A death row inmate in Alabama is still alive today after the medical team assigned to his execution failed to find a second vein in which to inject the lethal drugs.
Kenneth Eugene Smith, 57, was scheduled to die by lethal injection at 6 p.m. on Thursday at Holman Correctional Facility in Atmore, Alabama, for his role in the 1988 murder-for-hire plot that left preacher's wife Elizabeth Dorlene Sennett, 45, dead. Sennett was stabbed eight times in the chest and once on each side of her neck. Her husband, Charles Sennett Sr., the pastor of the Westside Church of Christ, hired Billy Gray Williams to kill his wife so that he could collect life insurance money, and Williams, in turn, hired Smith and John Forrest Parker to assist him. Williams intended to keep $1,000 for himself, and he offered to pay Smith and Parker $1,000 each for their participation in the murder as well.
Though Smith's 1989 conviction and impending death sentence were overturned in 1992, he was retried and convicted again in 1996. This time, the jury voted 11-1 to sentence Smith to life in prison, but the judge in the case overruled the jury and imposed the death sentence on Smith.
A 2017 change to Alabama law now forbids judges from overruling juries who wish to sentence convicts to life in prison rather than the death penalty. However, that law does not apply retroactively, so it did not affect Smith's conviction or his death sentence.
Beginning in August, Smith's lawyers attempted to forestall his scheduled execution for two reasons. The first was related to the 2017 law regarding judicial override, but the U.S. Supreme Court dismissed that reasoning.
Smith's lawyers also argued that the medical teams assigned to Alabama executions had already struggled to find suitable veins in at least two other executions. A third execution was then postponed in September for the same reason.
In July, the execution of Joe Nathan James Jr. was delayed three hours because medical personnel could not find a second suitable vein, which is required per state protocol. James was punctured repeatedly during that three-hour period.
Though James was eventually administered the lethal drugs, he was nonverbal and unresponsive by the time he was brought before witnesses. The death chamber in Alabama executions is not available to witnesses until the inmate has the necessary IVs already in place. Anti-death penalty groups called the execution "botched."
Then in late September, medical teams once again struggled to locate two veins in death row inmate Alan Miller, who is obese. At the time, teams were unable to locate veins after an hour of searching, and with the expiration of the death warrant looming, Miller's execution was postponed. The state has already moved to reschedule his execution.

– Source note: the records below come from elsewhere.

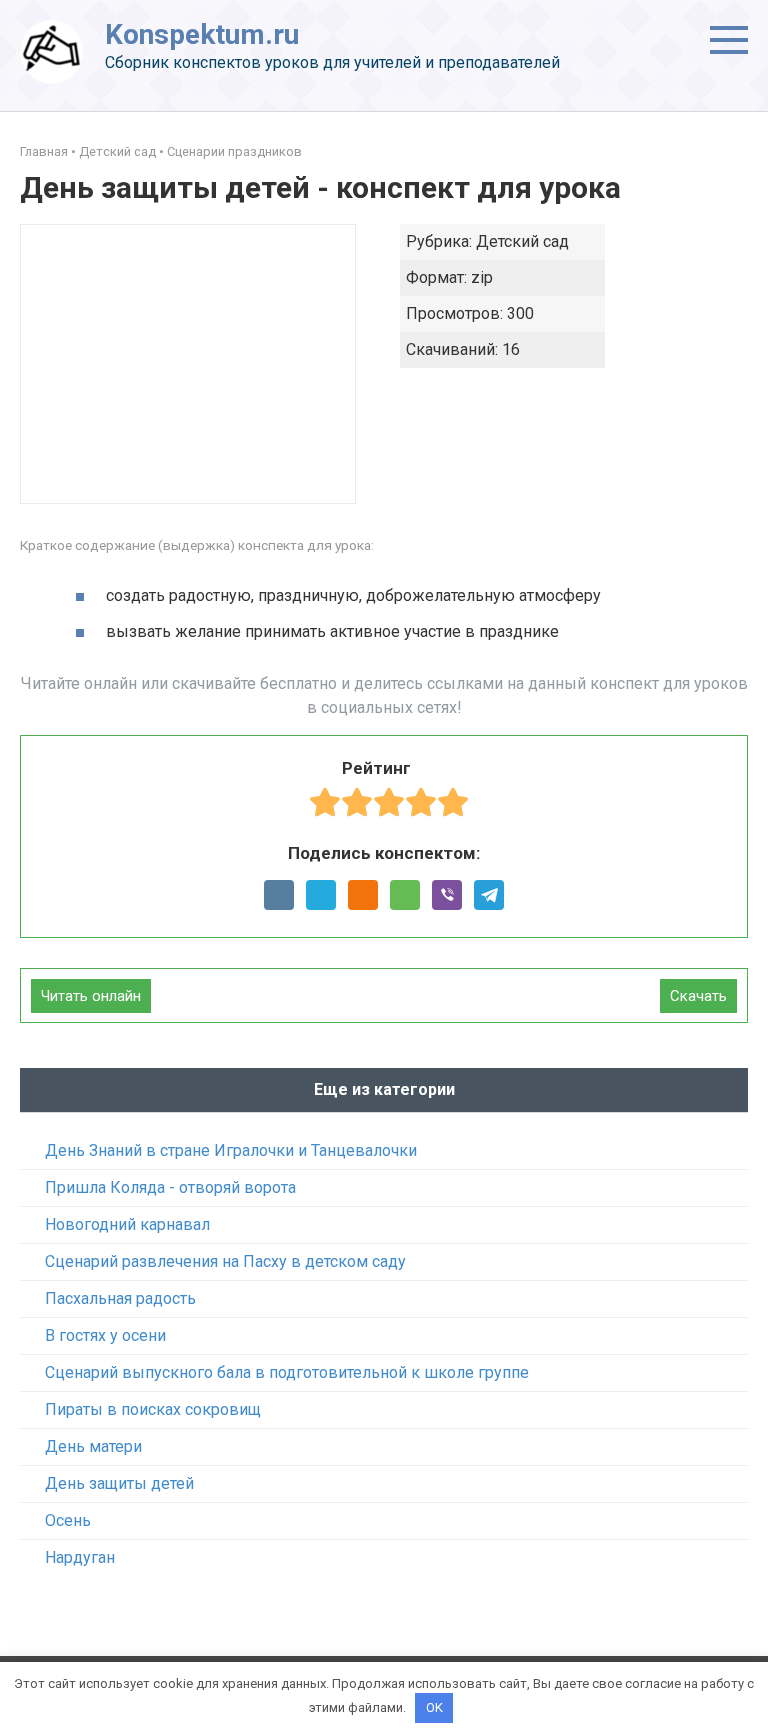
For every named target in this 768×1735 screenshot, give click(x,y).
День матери (93, 1446)
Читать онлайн (91, 996)
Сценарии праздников (234, 151)
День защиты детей (119, 1483)
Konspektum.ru (202, 34)
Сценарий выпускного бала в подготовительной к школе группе (287, 1372)
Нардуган (80, 1557)
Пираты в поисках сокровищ (153, 1409)
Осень (68, 1520)
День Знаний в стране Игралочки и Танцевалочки (231, 1150)
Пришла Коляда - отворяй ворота (170, 1187)
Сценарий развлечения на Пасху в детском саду (225, 1261)
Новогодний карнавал (127, 1224)
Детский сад (117, 151)
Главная (44, 151)
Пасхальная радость (120, 1298)
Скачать (698, 996)
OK (434, 1707)
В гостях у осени (105, 1335)
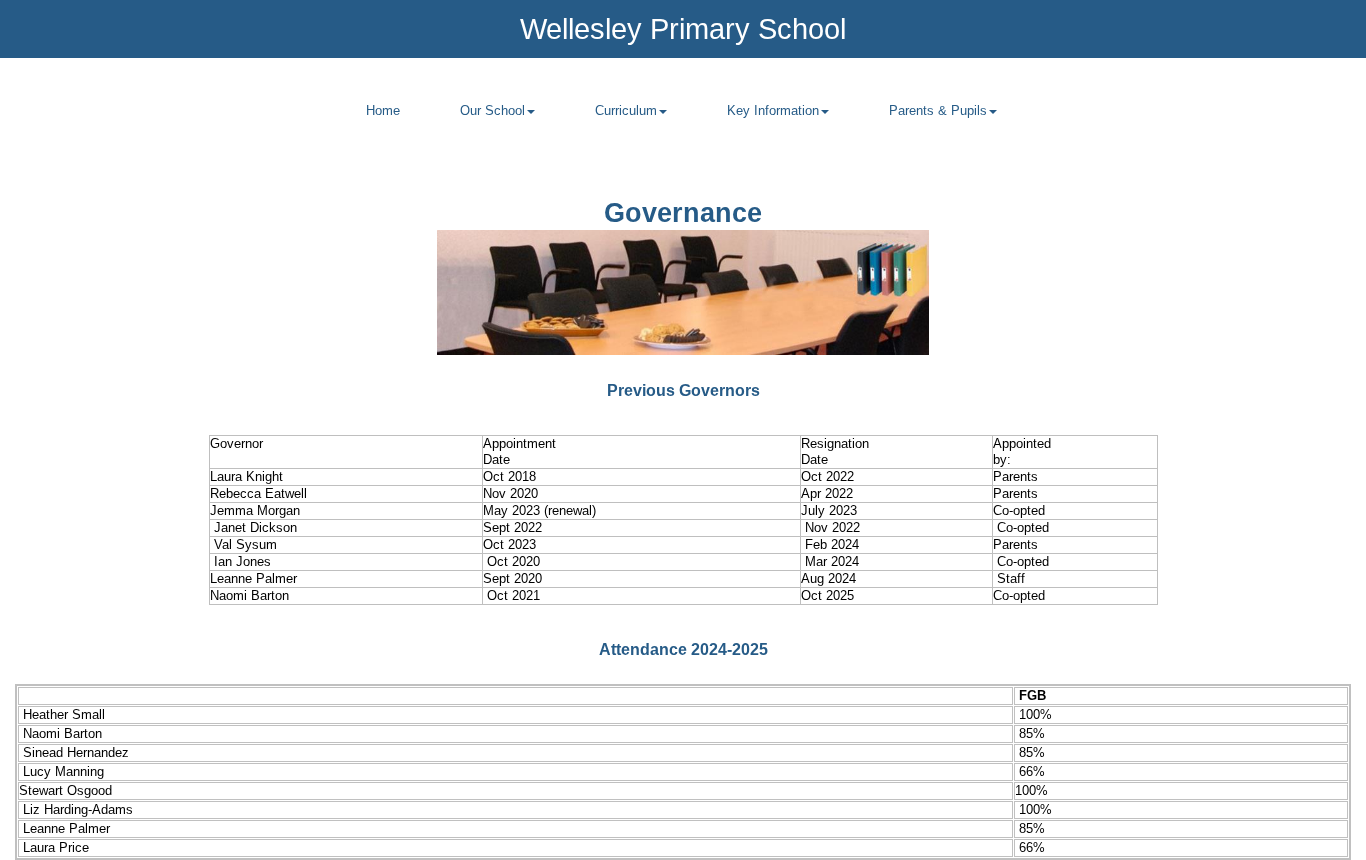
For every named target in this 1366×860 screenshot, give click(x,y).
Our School (492, 110)
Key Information (773, 110)
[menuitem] (383, 122)
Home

In light of these recent issues, plus a botched execution in 2018, Smith's attorneys filed motions, first with U.S. District Judge R. Austin Huffaker Jr., and then simultaneous motions with the Eleventh Circuit Court of Appeals and the U.S. Supreme Court. Huffaker denied the motion to stay the execution, and on Wednesday, SCOTUS likewise denied the stay.
However, on Thursday, the Eleventh Circuit ruled that "factual allegations [in Smith’s complaint] show a pattern of difficulty by ADOC in achieving IV access with prolonged attempts." That ruling returned the motion to Huffaker, who rejected the motion once again. At 8 p.m., two hours after the execution was scheduled to begin, the Eleventh Circuit once again granted a stay. At 10:20 p.m., SCOTUS ruled 6-3 to overrule the Eleventh Circuit and permit the execution to proceed.
By that time, the DOC was in a bit of a bind. The death warrant for Smith expired at midnight, and officials had just over an hour and a half to perform all the necessary intravenous procedures. Within an hour, officials determined that they could not make the deadline and decided to cancel Smith's execution.
As of Friday morning, Smith's attorneys have not filed any new motions.
According to investigators, Smith admitted in a statement that those hired to kill Elizabeth Sennett had "agreed for John [Forrest Parker] and I to do the murder." Parker was executed for his role in the murder in 2010. Just before his death, he told Sennett's two sons, "I’m sorry. I don’t ever expect you to forgive me. I really am sorry."
Pastor Sennett, who orchestrated the crime because he was heavily in debt, committed suicide about a week after his wife's death because police had begun to suspect he was involved in it.